WHAT YOU HAVE TO DO ▸
When you reach the line that contains "This screenshot has height=321, width=312.", begin copying exactly and continue through the last line below. Do not copy pictures.
□ □ □ □
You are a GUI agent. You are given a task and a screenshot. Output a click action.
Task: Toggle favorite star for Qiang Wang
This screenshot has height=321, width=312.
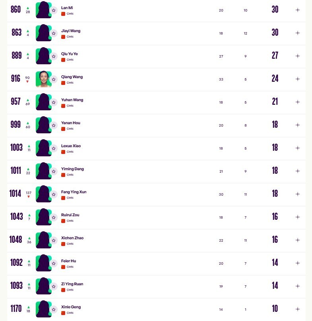[54, 79]
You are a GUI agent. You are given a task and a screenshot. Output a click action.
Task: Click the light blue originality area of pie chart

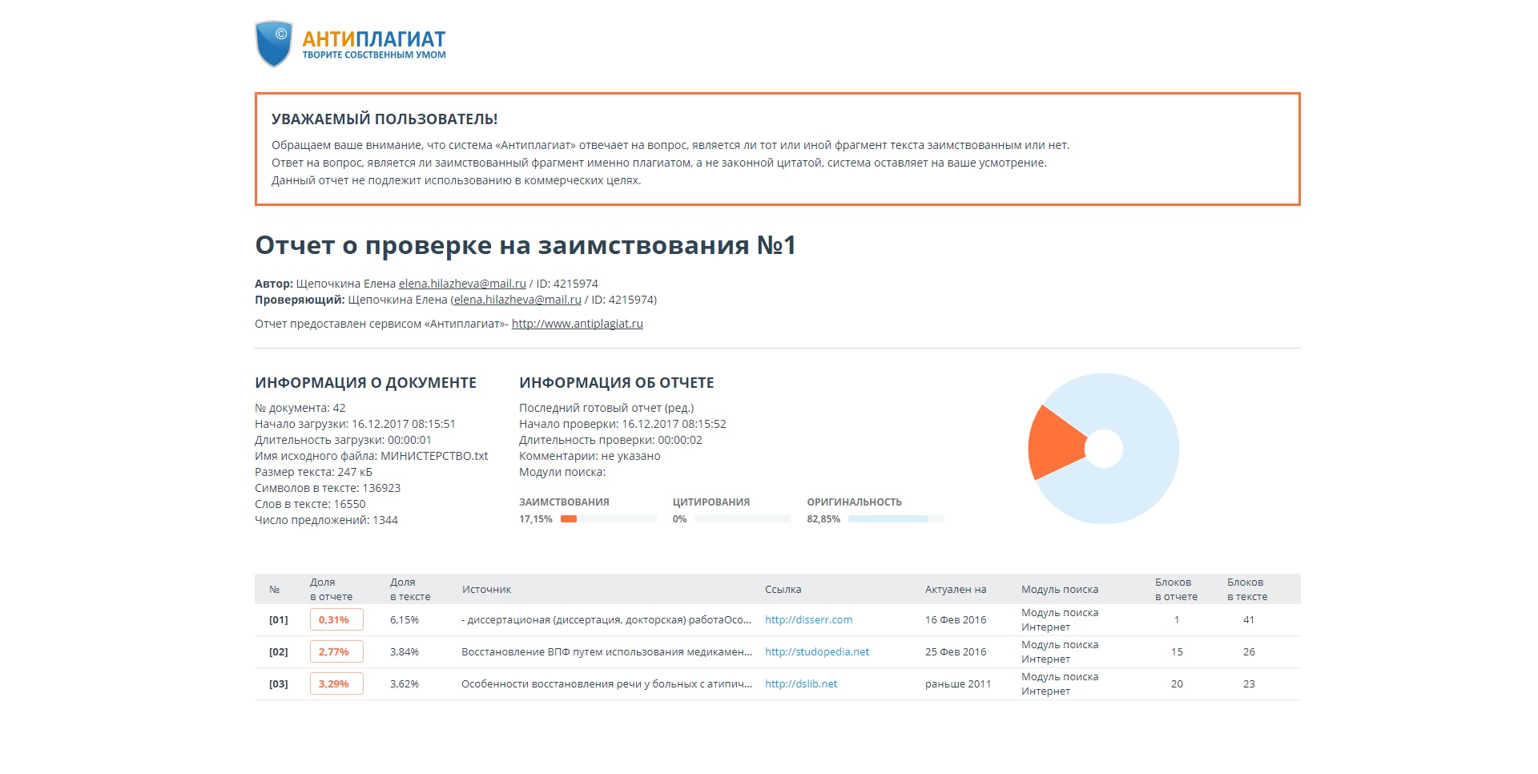point(1137,481)
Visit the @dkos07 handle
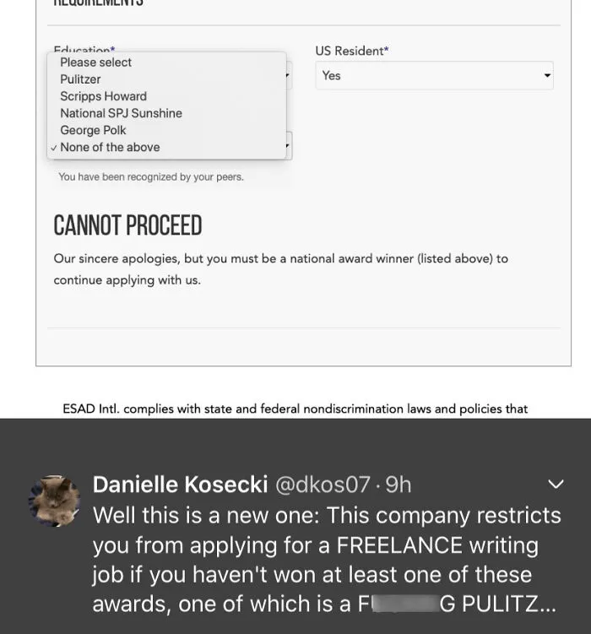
□ □ □ □
ANSWER SECTION ▸
This screenshot has height=321, width=312.
[54, 79]
You are a GUI agent. You are given a task and a screenshot. Output a click action.
Task: Click the light blue originality area of pie chart

point(1137,481)
Visit the @dkos07 handle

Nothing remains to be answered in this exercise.